Syn-rift basin fill architecture - constraints from forward stratigraphic modelling
PhD Candidate: Eóin O’ Donnell
Supervisor: Prof. Peter Haughton, Dr. Lawrence Amy & Dr. Conrad Childs
Funded by: Science Foundation Ireland and co-funded under the European Regional Development Fund with further funding from the Petroleum Infrastructure Programme and its member companies
Triassic and Upper Jurassic rift-basin plays in the Irish offshore are relatively poorly imaged by seismic datasets and reflector geometry and seismic attributes provide only limited constraints on depositional architecture and potential reservoir distribution. In addition, some basins are only partly preserved due to subsequent uplift and erosion. Fault systems that were active during or immediately prior to deposition are better imaged, better preserved and are being studied in a number of related iCRAG projects. An important question is to what extent knowledge of the fault geometries and the inferred fault system evolution can be used to predict aspects of the stratigraphic geometry and reservoir development that are otherwise poorly resolved? These insights could be key to identifying and risking prospects at syn-rift level in the Irish basins.

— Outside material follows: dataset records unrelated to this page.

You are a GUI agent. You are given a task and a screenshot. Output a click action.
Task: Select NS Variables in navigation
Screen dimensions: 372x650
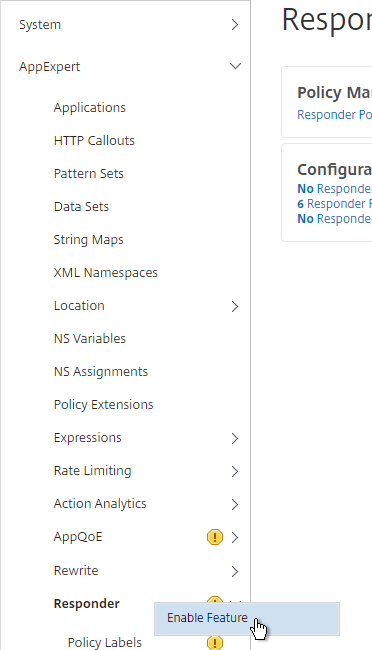coord(90,338)
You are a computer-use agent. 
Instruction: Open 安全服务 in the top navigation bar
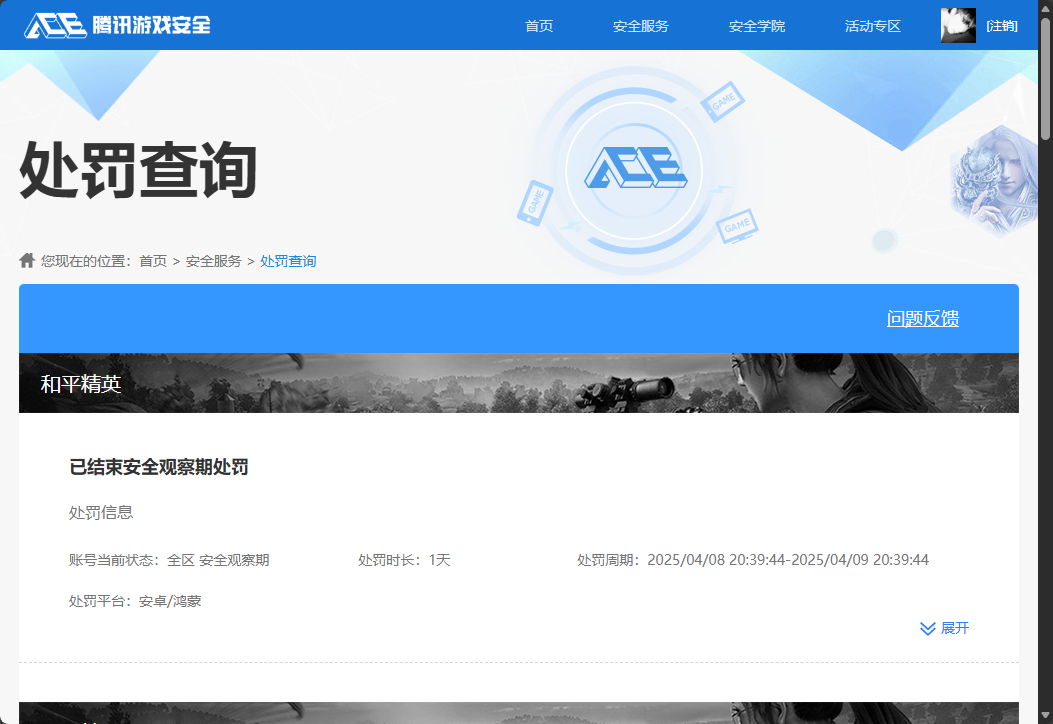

In actively-extending areas, there is a strong coupling between tectonic deformation and factors that control sediment transport and accumulation, such as surface gradients, hinterland drainage basin extent and the location of local sources and sinks for sediment. This interplay has been extensively documented in modern extending terrains where basin asymmetry, surface tilting, fault displacement gradients and the pattern of fault linkage have all been related at least in a general way to basin-fill character (e.g. Gawthorpe & Leeder, 2000). The issue is whether these relationships can be tested, more effectively linked to the structural evolution, and better ‘tuned’ to conditions in the Irish rift basins. A challenge is that tectonic deformation is not the only factor influencing depositional response in rift basins, with variable sediment supply, water balance and base level also key issues. Hence, climate and climate cycles also can play a key role in determining overall sedimentary response, particularly within internally-drained basins where water balance is so critical. Forward stratigraphic modelling is an approach that can be used to explore competing controls on deposition and to address the implications for stratigraphy.
This project will couple forward stratigraphic modelling with output from structural studies aimed at characterising fault zone evolution, including results from Discrete Element Method (DEM) modelling of fault systems undertaken in TP4.2PhD5. The structural studies will be used to predict the progressive deformation of the free surface as a fault system evolves during extension. The resulting subsidence and uplift rates and displacement gradients will then be fed to a forward stratigraphic model that examines the coupling between tectonic and other factors during different stages in the extension cycle, up to and including fault death. The Triassic and Jurassic in the Irish offshore provide interesting end-members in terms of climate (Pangaean mega-monsoonal vs late Jurassic equatorial arid zone), timing and character of rifting (early vs late syn-rift, Triassic wide extension vs narrow Jurassic rifting with strong lateral strain gradients) and sand delivery systems (Triassic continental/regional drainage versus rivers draining late Jurassic local footwall uplifts – provenance data demonstrate a significant change in sediment composition and drainage re-organisation between the two systems).